Woody Allen’s moody ‘Wonder Wheel’ hits close to home
There’s a theatrical atmosphere to “Wonder Wheel,” a formally polished work of moody 1950s nostalgia from the endlessly prolific Woody Allen. In its claustrophobic set design, shimmering kaleidoscopic lighting, lengthy uninterrupted takes and dramatic dialogue, it knits the principal strands of a stage piece into film form.
This is another earnest, stylish, deeply observant late work from Allen, with only subliminal appearances from the jokey humor that made him a marquee star. There is foolishness, but it concerns characters’ inner lives, not slapstick.
A cautionary tale of romantic delusion, the story is set beside Coney Island’s seedy, colorful boardwalk shortly after World War II, an era and social environment Allen knows intimately.

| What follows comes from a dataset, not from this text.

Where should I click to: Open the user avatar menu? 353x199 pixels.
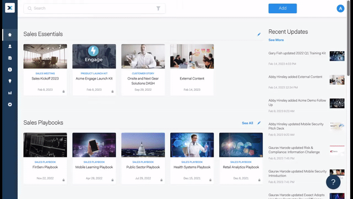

It’s a period kitchen-sink drama in the style of Arthur Miller, with crushed illusions, infidelity, betrayal, guilt and personal conscience at the forefront, alongside Allen’s recurring focus, a woman with marital problems.
Our narrative guide is Mickey (Justin Timberlake), a handsome lifeguard who is studying playwriting at NYU. He overemphasizes the obvious and misses the disparity between fantasy and reality. “I have a poetic temperament,” he announces.
Putting this artless guardian into a mixed bag of players menaced by their self-delusions is tragic irony. It also allows us to view the coming events as a production based on his perspective. What is about to unfold is not wholly based on truth, he cautions. “As a poet, I use symbols, and as a budding dramatist, I relish melodrama and larger-than-life characters.”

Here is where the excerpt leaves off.